Analyzing Facial Expressions Using Computer Vision Techniques

Because an historic lack of easy-to-use quantitative analysis tools (Frank et al., 2009), only a handful of studies on the dynamic characteristics of expression (such as duration, velocity, smoothness, motion symmetry, synchronization of different parts, etc.) have been conducted. With the development of computer vision and pattern recognition techniques, researchers have begun to employ new analysis tools to further study facial expressions. For example, by tracking the various parts of the face over time, they have been able to witness gradual changes in intensity for each phase, the symmetry of synchronization of left and right movements, and so on.

Considering the difficulties in manual coding using FACS, computer researchers have been working on developing new and better face analysis tools. The analysis of facial expressions generally involves three steps: detecting the face in a picture or video, extracting the facial features, and recognizing and classifying those features. The field of computer vision focuses on how to accurately classify different expressions (Pantic and Patras, 2006; Sebe et al., 2007) and AU (Cohn and Sayette, 2010; Littlewort et al., 2011; Wu et al., 2012; Mavadati et al., 2013). From a psychological perspective, researchers are more interested in how particular dynamic features distinguish different smiles. Therefore, the focus is on the feature extraction method and quantitative analysis of the facial movement. Here, feature extraction refers to the use of computers to extract image information, in order to determine whether the points in each image belong to a particular image feature. In other words, this process looks for image information (such as edges, corners, textures, etc.) that is specific to the original feature (a number of pixels). Feature extraction methods are mainly divided into two categories: geometric feature-based approaches and appearance-based methods (Tian et al., 2011). A system based on geometric features extracts the shape and position of the facial composition (such as the mouth, eyes, eyebrows, nose, etc.); an appearance-based methodology uses visual features to represent the object. These two types of processes have different levels of performance in extracting different features, but the merits of the performances are uncertain.
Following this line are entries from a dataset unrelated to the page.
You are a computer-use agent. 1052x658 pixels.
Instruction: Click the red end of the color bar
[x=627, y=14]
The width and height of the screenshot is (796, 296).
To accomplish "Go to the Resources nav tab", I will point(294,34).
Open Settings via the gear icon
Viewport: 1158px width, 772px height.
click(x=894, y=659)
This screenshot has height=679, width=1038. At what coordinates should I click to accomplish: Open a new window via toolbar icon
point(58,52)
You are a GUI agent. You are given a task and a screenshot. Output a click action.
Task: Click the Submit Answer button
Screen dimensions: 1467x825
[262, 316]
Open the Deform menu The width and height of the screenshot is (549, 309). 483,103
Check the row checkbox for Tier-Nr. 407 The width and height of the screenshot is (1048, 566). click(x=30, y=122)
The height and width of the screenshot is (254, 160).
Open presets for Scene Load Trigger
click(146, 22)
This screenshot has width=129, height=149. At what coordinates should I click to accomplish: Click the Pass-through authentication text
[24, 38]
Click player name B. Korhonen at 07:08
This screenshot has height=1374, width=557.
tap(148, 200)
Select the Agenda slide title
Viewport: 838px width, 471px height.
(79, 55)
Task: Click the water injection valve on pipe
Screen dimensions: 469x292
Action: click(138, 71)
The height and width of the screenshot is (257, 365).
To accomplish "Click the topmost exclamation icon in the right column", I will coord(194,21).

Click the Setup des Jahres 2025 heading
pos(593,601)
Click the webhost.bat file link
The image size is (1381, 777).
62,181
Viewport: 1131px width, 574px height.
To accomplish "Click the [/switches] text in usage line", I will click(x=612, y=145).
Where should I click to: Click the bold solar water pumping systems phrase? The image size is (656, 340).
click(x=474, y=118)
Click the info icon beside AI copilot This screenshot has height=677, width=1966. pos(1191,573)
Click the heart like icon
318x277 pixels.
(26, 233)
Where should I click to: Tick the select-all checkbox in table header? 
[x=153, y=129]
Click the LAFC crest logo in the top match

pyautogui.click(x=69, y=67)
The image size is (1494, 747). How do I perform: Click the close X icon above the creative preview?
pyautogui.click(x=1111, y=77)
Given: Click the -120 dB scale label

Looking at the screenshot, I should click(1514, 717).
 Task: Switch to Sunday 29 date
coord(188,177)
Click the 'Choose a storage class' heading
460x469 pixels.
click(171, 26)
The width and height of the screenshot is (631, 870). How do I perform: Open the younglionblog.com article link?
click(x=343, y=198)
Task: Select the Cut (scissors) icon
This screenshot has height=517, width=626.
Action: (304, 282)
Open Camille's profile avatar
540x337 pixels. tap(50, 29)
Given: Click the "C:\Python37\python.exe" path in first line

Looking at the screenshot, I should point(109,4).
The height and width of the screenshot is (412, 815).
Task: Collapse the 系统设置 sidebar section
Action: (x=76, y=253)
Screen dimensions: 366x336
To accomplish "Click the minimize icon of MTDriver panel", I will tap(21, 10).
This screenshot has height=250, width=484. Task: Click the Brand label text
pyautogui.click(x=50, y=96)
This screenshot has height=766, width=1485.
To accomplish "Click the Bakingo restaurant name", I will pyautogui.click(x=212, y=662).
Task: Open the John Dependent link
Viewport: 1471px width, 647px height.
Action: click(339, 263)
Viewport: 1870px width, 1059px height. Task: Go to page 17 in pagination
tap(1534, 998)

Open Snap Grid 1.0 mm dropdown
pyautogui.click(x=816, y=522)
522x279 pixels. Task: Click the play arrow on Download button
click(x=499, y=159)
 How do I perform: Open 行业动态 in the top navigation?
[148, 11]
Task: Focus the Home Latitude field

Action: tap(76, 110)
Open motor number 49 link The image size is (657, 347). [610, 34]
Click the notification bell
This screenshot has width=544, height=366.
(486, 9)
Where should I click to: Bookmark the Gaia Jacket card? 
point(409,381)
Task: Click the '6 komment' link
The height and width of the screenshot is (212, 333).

Schmidt et al. (2006) used the CMU / Pitt Automatic Facial Analysis System (AFIA) to measure the movement characteristics of the large zygomatic muscle during genuine and posed smiles. This system automatically fits the landmarks on the first frame of the video clip, and then uses the Lucas-Kanade optical flow (OF) algorithm to track the feature points, after correcting for head motion. The algorithm tracks a pixel on the first frame of the image and determines the position of that pixel on subsequent images, in order to determine the pixel's coordinate changes. The intensity is defined by the moving distance of the feature points, divided by the width of the mouth. With further calculations, the duration, displacement, and velocity of the mouth movement can all be quantified. The results of Schmidt et al. (2006) indicate that compared to posed expressions, mouth movement during onset and offset were shorter and faster in genuine smiles, but there was no difference in symmetry between the two.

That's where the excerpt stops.